I was able to translate some of what she was saying for Bill, because my mental rolodex of French vocabulary spins a little faster than his. But Bill is very good at drawing people out and getting them to tell their histories. He really missed his calling as an FBI agent.

She was from another part of France, where her father had been a professor of something, but he decided he liked the Pau area, and so the family moved there in the 1970’s.

I said that my mother had been a professor of English, and also my grandfather had been a professor of Romance languages. I told her Bill was an electrician. Bill giggled and mimed reaching up to change a light bulb, said, “Oui, comme Claude François!” They both began laughing their heads off.

Claude François record & cover
Claude François

Bill feigned shock that I did not know who the famous French singer and songwriter was — he wrote “My Way…”, among many other hits — or that he died an untimely death at 39 while reaching for a light fixture when he was taking a shower.

The Shared Joke Broke the Crust

She warmed to us. She told us about the view of the Pyrenees mountains from her flat and what a shame that she had to get to a doctor’s appointment, her knee, you know, oo-la-la, she was getting old, otherwise she would invite us up to see it, such a view! but oh, well, we couldn’t understand what she was saying anyway, this was silly and she had no English, etc… (Actually, we could understand about 50% of what she was saying, and nodded amiably anyway when weren’t sure.) We chatted for 20 minutes.

I was surprised that she would even consider, much less mention, the idea of inviting us into her home, since she didn’t know us from Adam. I have read that the French value their privacy very highly, and if you were invited into someone’s home, you would never enter a room you have not been specifically invited into. And don’t expect a tour of the place, as we often do in nosy, loose America.

She seemed genuinely regretful that, because of her appointment, she could not show us more hospitality and talk with us more. And she decided to take us around to the front of the building so we could cut through to the main street, as her guests.

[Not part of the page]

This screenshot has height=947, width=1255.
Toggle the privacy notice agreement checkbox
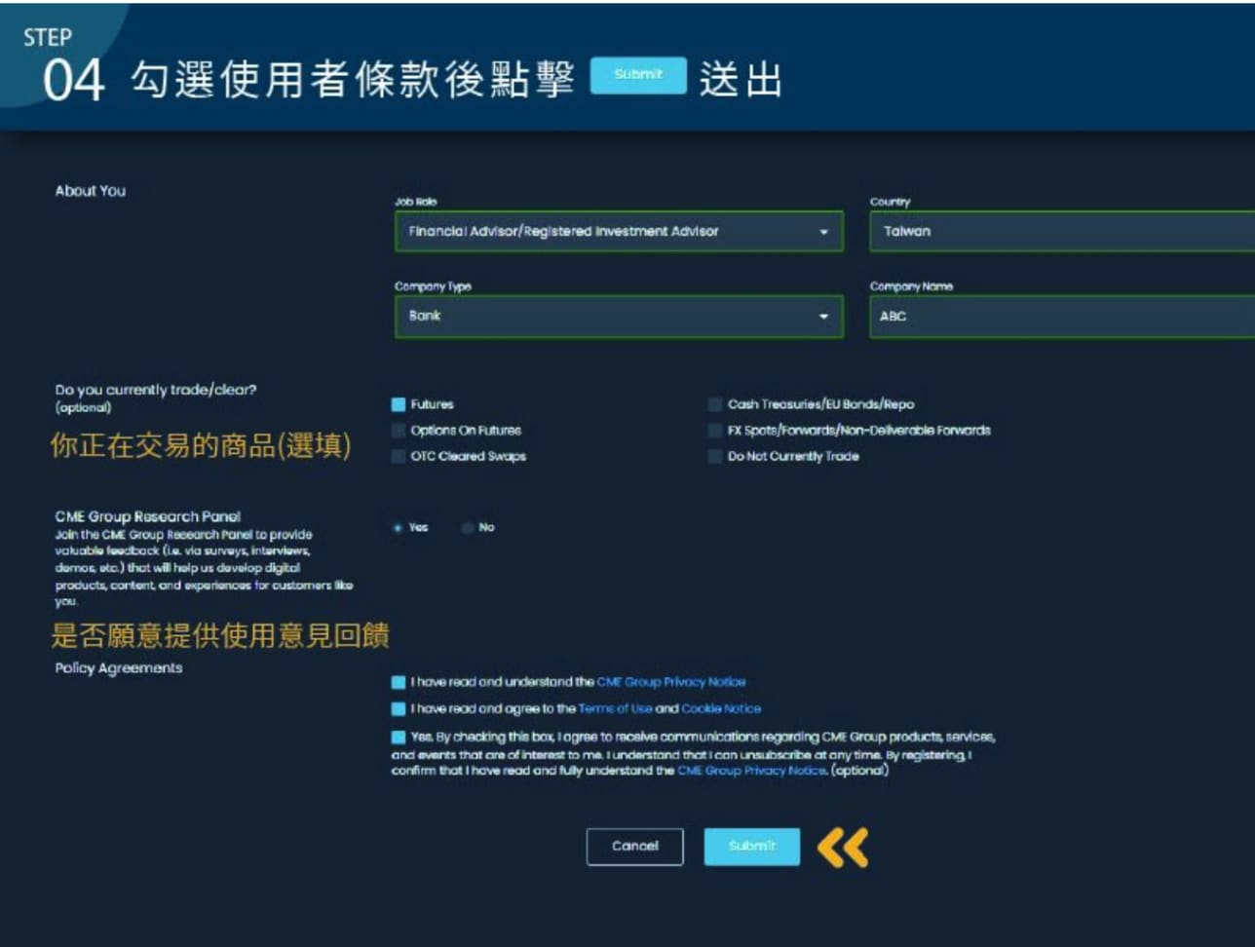pyautogui.click(x=399, y=683)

Hopscotching the Language Divide

We walked on, discussing how nice it was to have a had a real conversation with a local, to meet someone new and overcome their reticence to strangers. It was getting on to noon and a cup of tea or coffee and a snack seemed to be called for. Up ahead, a bakery beckoned.

Golden croissants!
Golden croissants!

Clearly, they didn’t get a lot of foreigners dropping in, and they had fun with it, with no malice or disrespect. They enjoyed the novelty of it. The staff helped us through the ordering process. They challenged each other and their regular customers to try out their English, and they tidied up our French here and there.

As we sat outside in the sunshine enjoying our repast, we both felt like we could become accustomed to this place. Despite earlier reports, the natives are indeed friendly.

A Baked Good For You

And I thought I’d end this post with a video I found at the ouiinfrance blog, where blogger Diane visits the kitchen in a French bakery:

5 Replies to “Cracking the Resistance

  1. People in rural areas of France were always kind; it was Paris that was the problem! Forty-five years ago though (when Franco was in power) they were much more outgoing in Spain. I don’t know why things changed so much; several friends and relatives recently have told me that they didn’t feel welcome in Spain at all! LDC (HT)

    1. I don’t know. Even in Paris in 1977 I never felt that my poor French was given any more derision than it deserved. In fact, my experience then encouraged me so much that when I got back, I re-took the French 101 I had flunked the previous year.

      We did visit northern Spain on this trip, and found people to be about as friendly as they are in the Pacific northwest — generally easy towards others, but not deeply warm. The Spanish have always been reputed to be reserved, and had many decades of Franco to reinforce this.

  2. Hi Alia and Bill,
    I completely agree. We have always found the French to be very welcoming. I once attempted to order a meal in a French restaurant in Paris. When I finished talking, the neighboring table applauded. It was a little like when parents are pleased when there toddler takes his first steps. See he didn’t even fall on his butt!